2
votes

Suppose that you have 100000 points on the curve y = x^2. You want to find the convex hull of these points. All the coordinates are floating numbers.

In my graham scan implementation the only place where I operate on floating numbers is when I initially sort all the points by their coordinates and then I have one function that determines whether three points make a left or a right turn.

Points:

struct point {
   double x; 
   double y;
};

Sorting comparator:

inline bool operator() (const point &p1, const point &p2) {
    return (p1.x < p2.x) || (p1.x == p2.x && p1.y > p2.y);
}

Left/Right turn:

inline int ccw(point *p1, point *p2, point *p3) {
  double left  = (p1->x - p3->x)*(p2->y - p3->y);
  double right = (p1->y - p3->y)*(p2->x - p3->x);
  double res = left - right;
  return res > 0;
}

My program says that out of 100 000 points only 68894 are part of the convex hull. But since they are on the curve, all of them should be part of the convex hull.

For your eye it doesn't make any difference. See figure below. The red points are part of the convex hull.

image

But if you look close enough, and zoom into the points, you'll see that some of them are blue, so they are not included in the convex hull.

image

Now my initial assumption is that floating point errors are causing this problem.

I guess I could use an external library that has an arbitrary precision for floating point numbers, but I'm more interested in the simple data types that we have for example in C++.

How could I increase the accuracy? I've read about epsilons, but how would using an epsilon help here? I would still assume some points that are close to each other to be the same, so I won't get an accuracy closer to 100%.

What's the best way to approach this problem?

2
did you try long double?mch
Is it possible that your convex hull algorithm is correct, but that roundoff occurred when you initially evaluated y = x^2?ajclinto
First, no finite precision will let you represent real numbers. Second, the points you plot are approximations. Third, true constructive reals (infinite precision) cannot be compared the way you want to compare them. Fifth, why do you care? (what purpose do you have for the hull that thus matters)Yakk - Adam Nevraumont
mch, yes but unfortunately I don't see a difference. ajclinto, I didn't think about it, that is probably the case as well. Yakk, my professor gave us an assignment to implement different convex hull algorithms, I've implemented all of them but have no clue how to approach the floating point errors.jsguy
This is not a generic answer, but you can use two integers to store a rational number exactly, and do all the math in rational space. It won't work for, let's say, sqrt or sin, but will be exact for any polynomial with rational coefficients as long as the independent variable is rational as well.triple_r

2 Answers

0
votes

You are correct that all of the points should be on the convex hull if you are indeed using points of the form (x, x^2). However, three points may be collinear. If you're shifting them or doing anything else weird, this goes out the window.

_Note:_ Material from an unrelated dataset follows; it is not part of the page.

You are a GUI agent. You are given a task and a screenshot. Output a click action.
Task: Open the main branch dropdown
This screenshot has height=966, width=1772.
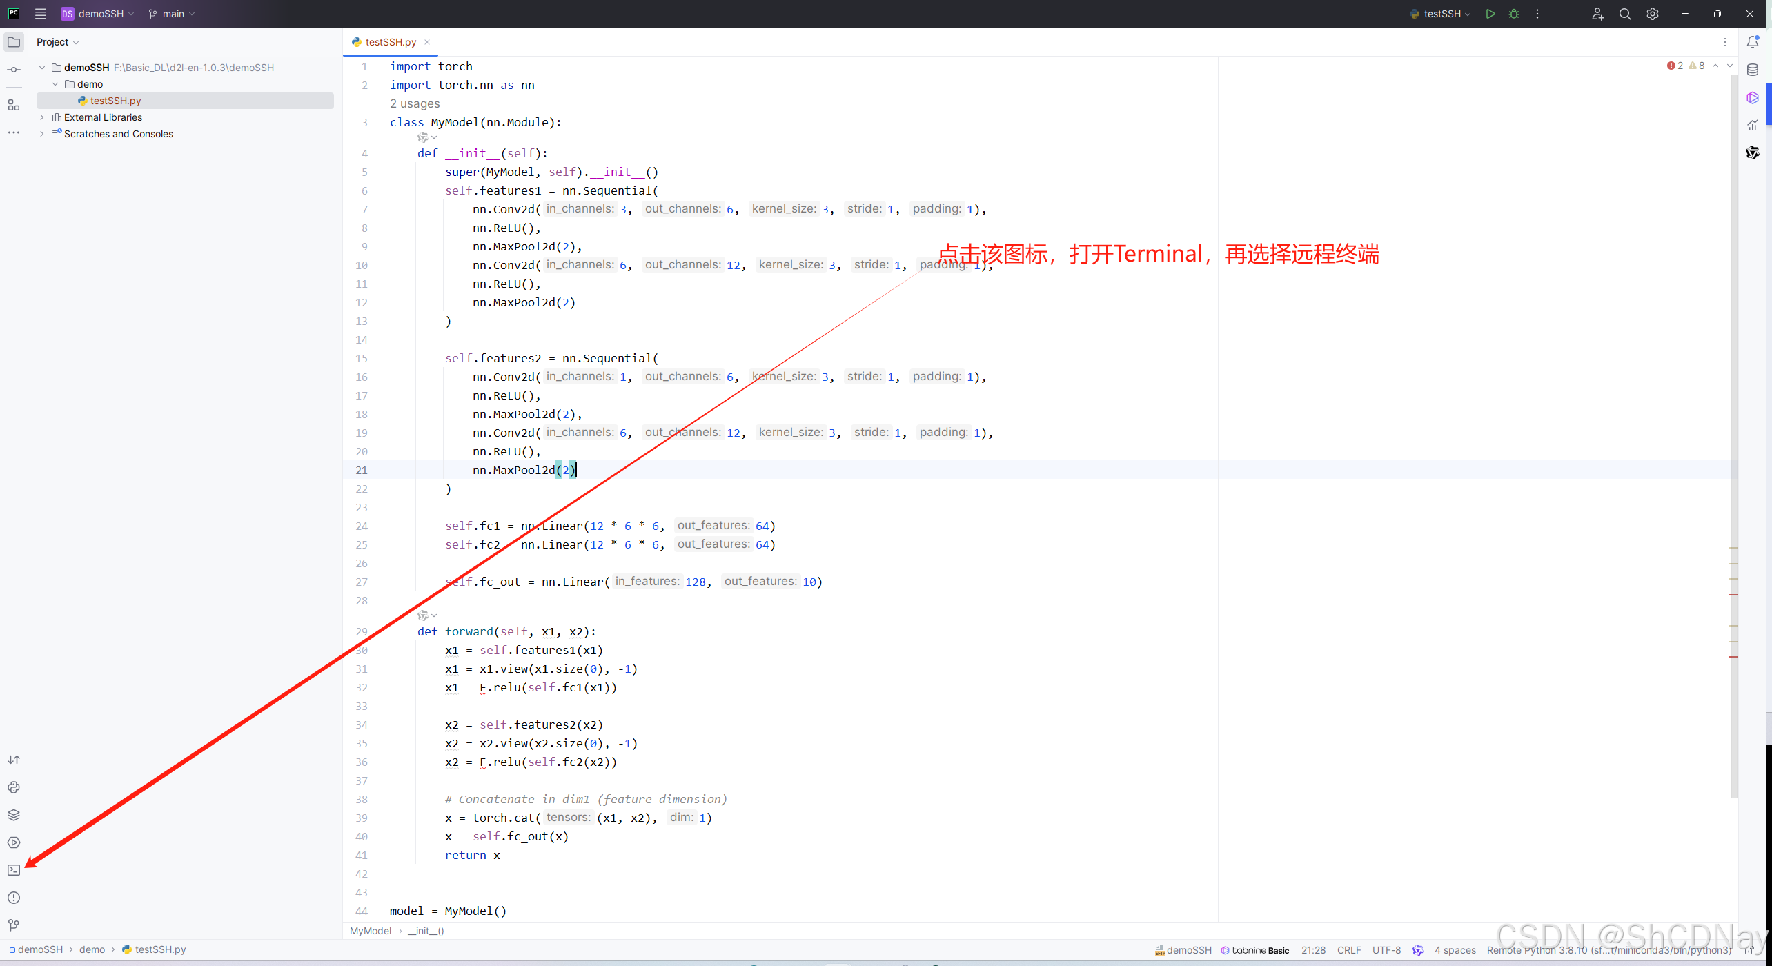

If you get to choose your 100000 points, I would suggest using the integers in [-50000,49999]. Your ccw function will compute left and right to be integers smaller in absolute value than 2.5e14 < 2^53, so no roundoff will occur.

Your coordinate-based sort will work correctly regardless of the input.

For general inputs, the following ccw predicate is buggy:

inline int ccw(point *p1, point *p2, point *p3) {
  double left  = (p1->x - p3->x)*(p2->y - p3->y);
  double right = (p1->y - p3->y)*(p2->x - p3->x);
  double res = left - right;
  return res > 0;
}

There can be roundoff both in the subtractions and in the multiplications. If all of your points lie in a H*W bounding box, the x-coordinate differences will be computed with an absolute error around H*eps/2 and the y-coordinate differences will be computed with an absolute error around W*eps/2. The products will therefore be computed with an absolute error around H*W*eps/2. If fabs(left - right) < 3*H*W*eps/2, you need to evaluate left and right more precisely. eps here is 2-52.

I'd probably recommend just using MPFR if the double comparison doesn't tell you anything. You can do it without, however. The trick from Kahan summation will get you the low bits from the differences, and the 227+1 trick can help you compute the products exactly.

0
votes

Very often with floating-point math you need to introduce the concept of "tolerance," sometimes denoted as epsilon. In your case, you could make your ccw() function three-valued: true/false/indeterminate. Then when you're trying to discover if a new point can be part of the convex hull, you ask "is it ccw=true or indeterminate", and either way you accept the point. The indeterminate result would occur when the slope is too close to a straight line to be decided.